PuttrLab tracks four key metrics that professional putting coaches use to evaluate stroke quality. Understanding these numbers — and what "good" looks like — is the first step to becoming a more consistent putter.
The angle of your putter face relative to your target line at the moment of impact. Measured in degrees. A perfectly square face is 0°. A positive value means the face is open (pointing right for a right-handed golfer); a negative value means it is closed (pointing left).
Face angle at impact is the single biggest factor in determining the starting direction of your putt. Even 1–2° of error can send a 10-foot putt several inches offline — enough to miss. Consistency here is more important than perfection; if your face angle is consistently 1° open, you can adjust your aim. If it varies between 3° open and 2° closed, your misses will be unpredictable.
Tour-level putters typically deliver the face within ±1° of their intended line. For amateur golfers, getting consistently within ±2° is a strong starting point.
The timing relationship between your backstroke and forward stroke, measured as the ratio of backstroke time to forward stroke time. For example, a 2:1 tempo means your backstroke takes twice as long as your forward stroke.
Tempo is one of the most reliable indicators of a repeatable putting stroke. Tour professionals tend to have remarkably consistent tempo from putt to putt, regardless of distance. An inconsistent tempo often correlates with inconsistent speed control — the most important skill in putting.
Research on PGA Tour players has shown that most elite putters operate at roughly a 2:1 backstroke-to-forward-stroke tempo. This doesn't mean faster or slower is bad — what matters is that your personal tempo is consistent. PuttrLab helps you find your natural tempo and track whether you're maintaining it.
Whether your putter head is speeding up (accelerating) or slowing down (decelerating) as it passes through the impact zone. PuttrLab tracks putter head speed throughout the stroke and flags whether you are accelerating or decelerating at the moment of contact.

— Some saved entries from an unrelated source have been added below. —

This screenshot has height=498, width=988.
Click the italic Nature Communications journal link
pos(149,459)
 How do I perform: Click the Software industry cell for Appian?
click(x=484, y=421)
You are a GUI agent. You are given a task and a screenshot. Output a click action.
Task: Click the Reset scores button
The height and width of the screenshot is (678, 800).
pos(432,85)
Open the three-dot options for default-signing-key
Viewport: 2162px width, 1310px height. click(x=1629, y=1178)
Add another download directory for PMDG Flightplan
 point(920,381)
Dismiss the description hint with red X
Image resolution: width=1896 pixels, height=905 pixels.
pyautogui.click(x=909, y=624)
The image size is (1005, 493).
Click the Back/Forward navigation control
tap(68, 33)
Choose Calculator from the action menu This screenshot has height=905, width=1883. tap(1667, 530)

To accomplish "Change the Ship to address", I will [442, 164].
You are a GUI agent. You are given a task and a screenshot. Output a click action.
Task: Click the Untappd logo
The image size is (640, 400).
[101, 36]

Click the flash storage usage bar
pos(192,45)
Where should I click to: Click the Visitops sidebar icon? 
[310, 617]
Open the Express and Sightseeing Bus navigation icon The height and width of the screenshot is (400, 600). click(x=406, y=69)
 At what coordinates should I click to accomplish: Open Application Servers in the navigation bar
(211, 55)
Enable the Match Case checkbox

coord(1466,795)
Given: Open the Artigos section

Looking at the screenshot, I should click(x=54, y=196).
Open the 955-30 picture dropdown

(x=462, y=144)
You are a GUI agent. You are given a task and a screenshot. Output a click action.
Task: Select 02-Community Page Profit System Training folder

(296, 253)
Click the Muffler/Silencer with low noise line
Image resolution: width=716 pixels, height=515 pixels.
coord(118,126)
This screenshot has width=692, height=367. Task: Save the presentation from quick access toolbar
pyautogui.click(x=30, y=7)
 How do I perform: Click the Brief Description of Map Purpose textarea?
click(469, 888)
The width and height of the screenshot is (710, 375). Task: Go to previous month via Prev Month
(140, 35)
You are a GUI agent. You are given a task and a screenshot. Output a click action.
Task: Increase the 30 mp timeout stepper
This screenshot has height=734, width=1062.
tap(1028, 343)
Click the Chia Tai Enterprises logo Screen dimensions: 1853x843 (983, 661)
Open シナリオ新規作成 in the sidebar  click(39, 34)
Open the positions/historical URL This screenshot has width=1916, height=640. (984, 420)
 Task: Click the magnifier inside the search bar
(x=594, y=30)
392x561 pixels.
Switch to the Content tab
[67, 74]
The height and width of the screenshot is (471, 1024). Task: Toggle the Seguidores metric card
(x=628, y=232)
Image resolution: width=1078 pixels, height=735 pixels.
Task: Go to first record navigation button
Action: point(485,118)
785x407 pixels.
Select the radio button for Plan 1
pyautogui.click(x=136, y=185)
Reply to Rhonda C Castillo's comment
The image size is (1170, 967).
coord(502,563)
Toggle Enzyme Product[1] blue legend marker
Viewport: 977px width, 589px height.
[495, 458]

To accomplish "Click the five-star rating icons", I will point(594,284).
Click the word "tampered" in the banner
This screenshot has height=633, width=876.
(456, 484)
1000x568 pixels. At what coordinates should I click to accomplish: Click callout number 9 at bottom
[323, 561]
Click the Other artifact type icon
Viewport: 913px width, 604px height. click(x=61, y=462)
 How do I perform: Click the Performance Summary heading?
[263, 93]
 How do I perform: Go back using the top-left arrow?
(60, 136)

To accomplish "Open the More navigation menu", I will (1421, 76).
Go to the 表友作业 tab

Decelerating through impact is one of the most common putting faults, especially under pressure. When you decelerate, you lose control of both direction and distance. The putter face is more likely to twist, and you'll consistently leave putts short. Accelerating smoothly through the ball produces a truer roll and more predictable distance.
You should be gently accelerating through impact on every putt. This doesn't mean hitting the ball harder — it means your stroke should be designed so that the putter is still gaining speed (even slightly) at the moment of contact. A shorter backswing with a smooth acceleration through the ball is far better than a long backswing with a deceleration.
A comparison of the arc path your putter follows during the backswing versus the arc path it follows during the forward swing. Rather than measuring length or distance, this metric evaluates how consistently the putter head traces the same curved path in both directions.
A consistent arc ratio means your putter is following the same path back and through — a hallmark of a reliable, repeatable stroke. When the backswing arc and forward swing arc don't match, it means the putter is deviating off its natural path. For example, if you take the putter back on a wide arc but bring it forward on a much tighter arc, the club face and path are fighting each other at impact. These mismatches lead to inconsistent contact, directional errors, and putts that don't start on your intended line.
You want the arc of your backswing and forward swing to mirror each other as closely as possible. A matched arc means the putter is traveling on a predictable, repeating path — which makes it far easier to deliver a square face at impact. The specific size of your arc (slight arc vs. strong arc) matters less than whether both halves of the stroke follow the same shape consistently.
Click on the View Data button on the homescreen to display graphs. Sort by session or by date, manage data, learn more about metrics, and view data to understand what causes you to make and miss putts
Knowing these numbers turns aimless putting practice into focused improvement. Instead of rolling 50 putts with no feedback, you can identify exactly what's off and work on the specific issue that's costing you strokes.